Distante do arco por onde avança a degradação da floresta e com todas as terras indígenas demarcadas, o Amapá é o estado brasileiro da Amazônia Legal com os menores índices de derrubada irregular de árvores e focos de incêndios, de acordo com relatórios do Inpe (Instituto Nacional de Pesquisas Espaciais) e do MapBiomas.
Também o estado de menor extensão territorial do bioma amazônico, o Amapá tem um ecossistema peculiar. Ele inclui a foz do rio Amazonas, uma parte do cerrado, manguezais e integra um sistema recifal recém-descoberto e único no planeta, chamado de corais da Amazônia.
No entanto, a pobreza, a atrofia dos órgãos indigenistas e ambientais e a pressão de interesses econômicos –problemas comuns a toda a Amazônia– não permitem que o estado seja considerado um modelo para os demais.
Impactos gerados por hidrelétricas e contaminação de mercúrio em rios usados por indígenas estão no centro das questões ambientais e sociais do estado. Há denúncias, por parte do Ministério Público Federal e Ministério Público do Estado do Amapá, de danos gerados pela construção das usinas de Cachoeira Caldeirão, Ferreira Gomes e Coaracy Nunes, na bacia do rio Araguari, o principal do estado.
O padre Sisto Magro, que faz parte da coordenação colegiada da Pastoral da Terra do Amapá e vive há 32 anos no estado, lamenta que as obras, além de não impedirem a crise energética, não garantiram nem luz nas comunidades atingidas pelas barragens. Em 2020, o Amapá passou por um apagão de 22 dias.
“Muitas pessoas tiveram de vender suas propriedades. A gente que convive com elas sabe que estão passando fome. O Judiciário não faz sua parte para as compensações devidas”, afirma o padre Sisto.

LINHAS FORNECIDAS →

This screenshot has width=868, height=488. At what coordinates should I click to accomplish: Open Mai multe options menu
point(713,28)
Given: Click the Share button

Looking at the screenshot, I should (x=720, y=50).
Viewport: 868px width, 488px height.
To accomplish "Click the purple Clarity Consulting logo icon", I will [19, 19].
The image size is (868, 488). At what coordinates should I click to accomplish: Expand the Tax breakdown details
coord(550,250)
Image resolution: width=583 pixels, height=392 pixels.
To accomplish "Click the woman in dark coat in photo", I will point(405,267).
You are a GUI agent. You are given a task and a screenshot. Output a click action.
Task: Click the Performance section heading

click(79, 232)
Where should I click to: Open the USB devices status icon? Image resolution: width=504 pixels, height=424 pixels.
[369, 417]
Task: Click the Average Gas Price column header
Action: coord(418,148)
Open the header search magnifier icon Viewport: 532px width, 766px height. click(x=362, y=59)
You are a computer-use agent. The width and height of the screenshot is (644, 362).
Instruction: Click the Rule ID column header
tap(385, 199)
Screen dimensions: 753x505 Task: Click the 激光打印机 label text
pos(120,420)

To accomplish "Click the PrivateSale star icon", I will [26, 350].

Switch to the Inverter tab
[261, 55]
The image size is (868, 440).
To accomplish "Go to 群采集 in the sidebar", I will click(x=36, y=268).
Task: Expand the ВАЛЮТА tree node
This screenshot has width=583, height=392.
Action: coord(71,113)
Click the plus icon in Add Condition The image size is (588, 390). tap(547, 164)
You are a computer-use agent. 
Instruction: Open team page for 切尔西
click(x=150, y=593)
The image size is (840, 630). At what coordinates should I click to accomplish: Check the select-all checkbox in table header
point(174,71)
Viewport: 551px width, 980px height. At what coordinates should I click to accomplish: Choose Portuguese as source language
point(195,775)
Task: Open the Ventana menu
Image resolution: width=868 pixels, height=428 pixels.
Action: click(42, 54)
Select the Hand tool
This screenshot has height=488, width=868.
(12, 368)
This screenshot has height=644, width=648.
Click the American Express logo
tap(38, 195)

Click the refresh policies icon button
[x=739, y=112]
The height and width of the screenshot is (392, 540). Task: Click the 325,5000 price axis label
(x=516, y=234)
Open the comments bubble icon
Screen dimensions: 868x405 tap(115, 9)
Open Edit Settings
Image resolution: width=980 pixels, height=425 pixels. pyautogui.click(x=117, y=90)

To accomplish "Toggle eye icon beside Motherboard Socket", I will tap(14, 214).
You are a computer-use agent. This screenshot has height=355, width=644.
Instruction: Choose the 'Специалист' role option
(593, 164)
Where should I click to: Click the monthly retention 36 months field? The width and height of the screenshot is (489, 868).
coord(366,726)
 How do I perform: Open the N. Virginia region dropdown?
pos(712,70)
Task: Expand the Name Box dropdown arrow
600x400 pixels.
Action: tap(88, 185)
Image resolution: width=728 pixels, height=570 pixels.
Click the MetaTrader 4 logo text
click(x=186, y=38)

EXERCÍCIOS PROPOSTOS →
1. Por favor, repita o trecho do texto sobre o Amapá que começa em "Também o estado" e termina em "para os demais.".
2. Responda com base no texto sobre o Amapá:
(a) Qual é o nome do sistema recifal de que o estado faz parte?
(b) Qual rio o texto aponta como o principal do estado?
(c) Quantos dias durou o apagão de 2020 no Amapá?

RESPOSTAS CORRETAS →
1.
Também o estado de menor extensão territorial do bioma amazônico, o Amapá tem um ecossistema peculiar. Ele inclui a foz do rio Amazonas, uma parte do cerrado, manguezais e integra um sistema recifal recém-descoberto e único no planeta, chamado de corais da Amazônia.
No entanto, a pobreza, a atrofia dos órgãos indigenistas e ambientais e a pressão de interesses econômicos –problemas comuns a toda a Amazônia– não permitem que o estado seja considerado um modelo para os demais.

2.
(a) Corais da Amazônia.
(b) O rio Araguari.
(c) 22 dias.